- _WHAT IS REQUIRED_
Of the lines listed below, return exactly those that run from the line containing "Click the Customise button" through the line containing "Task: Switch to the Output Templates tab", both included.

Stored records:
<<<<
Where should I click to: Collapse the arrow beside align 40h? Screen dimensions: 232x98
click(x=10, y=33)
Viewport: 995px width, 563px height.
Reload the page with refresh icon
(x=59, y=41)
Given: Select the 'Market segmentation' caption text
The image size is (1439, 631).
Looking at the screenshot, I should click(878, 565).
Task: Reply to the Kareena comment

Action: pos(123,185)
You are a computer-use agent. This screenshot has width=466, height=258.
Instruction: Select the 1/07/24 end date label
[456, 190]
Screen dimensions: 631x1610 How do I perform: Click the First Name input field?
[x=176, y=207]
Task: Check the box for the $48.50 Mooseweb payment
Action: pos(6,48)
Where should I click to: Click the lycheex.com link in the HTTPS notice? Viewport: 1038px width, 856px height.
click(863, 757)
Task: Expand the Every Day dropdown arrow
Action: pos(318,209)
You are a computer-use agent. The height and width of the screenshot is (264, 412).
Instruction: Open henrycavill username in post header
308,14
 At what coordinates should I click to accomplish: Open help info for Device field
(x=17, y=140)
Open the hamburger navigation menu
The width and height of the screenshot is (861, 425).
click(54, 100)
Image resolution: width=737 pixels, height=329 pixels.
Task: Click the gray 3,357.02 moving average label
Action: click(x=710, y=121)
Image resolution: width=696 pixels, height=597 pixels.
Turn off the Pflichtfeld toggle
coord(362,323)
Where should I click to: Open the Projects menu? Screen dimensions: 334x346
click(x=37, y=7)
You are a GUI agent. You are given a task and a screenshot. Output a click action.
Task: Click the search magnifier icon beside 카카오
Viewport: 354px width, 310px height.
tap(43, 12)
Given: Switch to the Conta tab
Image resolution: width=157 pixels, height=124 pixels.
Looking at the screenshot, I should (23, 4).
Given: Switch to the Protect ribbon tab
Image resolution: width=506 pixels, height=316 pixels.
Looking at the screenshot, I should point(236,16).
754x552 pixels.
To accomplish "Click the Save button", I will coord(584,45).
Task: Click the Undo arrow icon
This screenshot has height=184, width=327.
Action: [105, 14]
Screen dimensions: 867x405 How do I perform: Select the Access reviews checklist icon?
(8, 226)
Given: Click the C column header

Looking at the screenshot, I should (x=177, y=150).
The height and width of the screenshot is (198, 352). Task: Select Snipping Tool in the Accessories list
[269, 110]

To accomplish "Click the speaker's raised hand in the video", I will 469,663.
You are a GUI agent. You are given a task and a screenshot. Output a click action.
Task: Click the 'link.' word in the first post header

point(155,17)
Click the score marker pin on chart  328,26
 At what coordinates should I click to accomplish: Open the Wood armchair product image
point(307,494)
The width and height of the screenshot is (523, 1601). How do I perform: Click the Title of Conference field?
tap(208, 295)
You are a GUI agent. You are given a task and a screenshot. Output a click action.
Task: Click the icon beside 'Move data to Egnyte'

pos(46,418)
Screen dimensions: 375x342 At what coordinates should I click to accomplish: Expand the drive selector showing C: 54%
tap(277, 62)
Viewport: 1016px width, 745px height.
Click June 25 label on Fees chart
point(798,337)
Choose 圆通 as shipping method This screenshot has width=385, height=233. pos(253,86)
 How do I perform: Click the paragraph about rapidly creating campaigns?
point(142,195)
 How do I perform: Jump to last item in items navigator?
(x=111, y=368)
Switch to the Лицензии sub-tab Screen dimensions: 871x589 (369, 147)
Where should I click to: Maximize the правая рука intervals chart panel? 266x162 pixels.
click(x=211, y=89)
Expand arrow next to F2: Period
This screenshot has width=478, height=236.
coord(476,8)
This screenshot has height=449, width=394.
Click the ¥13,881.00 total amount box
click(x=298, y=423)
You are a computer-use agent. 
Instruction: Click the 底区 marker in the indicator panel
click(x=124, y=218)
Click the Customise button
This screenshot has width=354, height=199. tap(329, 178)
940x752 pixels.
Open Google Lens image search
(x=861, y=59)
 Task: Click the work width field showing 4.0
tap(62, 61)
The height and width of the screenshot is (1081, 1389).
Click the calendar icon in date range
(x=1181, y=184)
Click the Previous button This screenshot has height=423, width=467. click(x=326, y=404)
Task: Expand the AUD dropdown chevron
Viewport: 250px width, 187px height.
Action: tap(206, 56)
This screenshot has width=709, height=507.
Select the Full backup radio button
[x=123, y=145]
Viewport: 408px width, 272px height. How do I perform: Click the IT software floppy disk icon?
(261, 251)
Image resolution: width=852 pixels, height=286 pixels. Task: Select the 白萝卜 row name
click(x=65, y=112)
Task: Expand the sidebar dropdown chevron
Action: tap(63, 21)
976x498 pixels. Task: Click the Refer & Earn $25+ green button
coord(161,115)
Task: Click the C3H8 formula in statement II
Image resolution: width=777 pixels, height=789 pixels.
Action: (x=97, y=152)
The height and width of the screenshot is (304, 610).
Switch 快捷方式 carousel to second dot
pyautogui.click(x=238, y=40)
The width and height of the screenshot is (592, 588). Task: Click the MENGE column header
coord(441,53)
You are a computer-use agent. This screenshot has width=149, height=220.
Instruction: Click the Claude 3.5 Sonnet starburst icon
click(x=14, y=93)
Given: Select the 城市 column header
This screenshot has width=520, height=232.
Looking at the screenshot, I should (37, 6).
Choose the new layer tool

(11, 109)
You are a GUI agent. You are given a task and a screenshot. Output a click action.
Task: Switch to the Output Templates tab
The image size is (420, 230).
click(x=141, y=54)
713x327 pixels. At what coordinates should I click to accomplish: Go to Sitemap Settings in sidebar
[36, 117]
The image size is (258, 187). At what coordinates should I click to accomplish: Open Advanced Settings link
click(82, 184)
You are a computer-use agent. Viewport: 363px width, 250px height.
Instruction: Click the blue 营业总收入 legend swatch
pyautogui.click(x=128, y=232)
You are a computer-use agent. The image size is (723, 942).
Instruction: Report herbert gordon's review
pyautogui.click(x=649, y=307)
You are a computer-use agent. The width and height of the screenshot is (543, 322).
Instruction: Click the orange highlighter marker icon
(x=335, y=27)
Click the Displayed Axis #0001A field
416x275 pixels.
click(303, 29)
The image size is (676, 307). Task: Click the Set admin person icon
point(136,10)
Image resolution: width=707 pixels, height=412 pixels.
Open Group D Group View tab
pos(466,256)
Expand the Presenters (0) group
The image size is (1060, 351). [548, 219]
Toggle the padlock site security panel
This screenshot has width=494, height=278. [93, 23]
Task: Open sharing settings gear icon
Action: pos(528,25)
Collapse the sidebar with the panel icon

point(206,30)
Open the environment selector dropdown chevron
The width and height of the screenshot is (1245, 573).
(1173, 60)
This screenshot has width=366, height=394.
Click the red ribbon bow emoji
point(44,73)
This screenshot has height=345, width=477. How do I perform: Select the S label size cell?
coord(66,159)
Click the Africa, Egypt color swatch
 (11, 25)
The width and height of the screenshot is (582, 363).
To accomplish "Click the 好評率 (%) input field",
>>>>
- _OUTPUT BELOW_
Click the Customise button
This screenshot has width=354, height=199. tap(329, 178)
940x752 pixels.
Open Google Lens image search
(x=861, y=59)
 Task: Click the work width field showing 4.0
tap(62, 61)
The height and width of the screenshot is (1081, 1389).
Click the calendar icon in date range
(x=1181, y=184)
Click the Previous button This screenshot has height=423, width=467. click(x=326, y=404)
Task: Expand the AUD dropdown chevron
Viewport: 250px width, 187px height.
Action: tap(206, 56)
This screenshot has width=709, height=507.
Select the Full backup radio button
[x=123, y=145]
Viewport: 408px width, 272px height. How do I perform: Click the IT software floppy disk icon?
(261, 251)
Image resolution: width=852 pixels, height=286 pixels. Task: Select the 白萝卜 row name
click(x=65, y=112)
Task: Expand the sidebar dropdown chevron
Action: tap(63, 21)
976x498 pixels. Task: Click the Refer & Earn $25+ green button
coord(161,115)
Task: Click the C3H8 formula in statement II
Image resolution: width=777 pixels, height=789 pixels.
Action: (x=97, y=152)
The height and width of the screenshot is (304, 610).
Switch 快捷方式 carousel to second dot
pyautogui.click(x=238, y=40)
The width and height of the screenshot is (592, 588). Task: Click the MENGE column header
coord(441,53)
You are a computer-use agent. This screenshot has width=149, height=220.
Instruction: Click the Claude 3.5 Sonnet starburst icon
click(x=14, y=93)
Given: Select the 城市 column header
This screenshot has width=520, height=232.
Looking at the screenshot, I should (37, 6).
Choose the new layer tool

(11, 109)
You are a GUI agent. You are given a task and a screenshot. Output a click action.
Task: Switch to the Output Templates tab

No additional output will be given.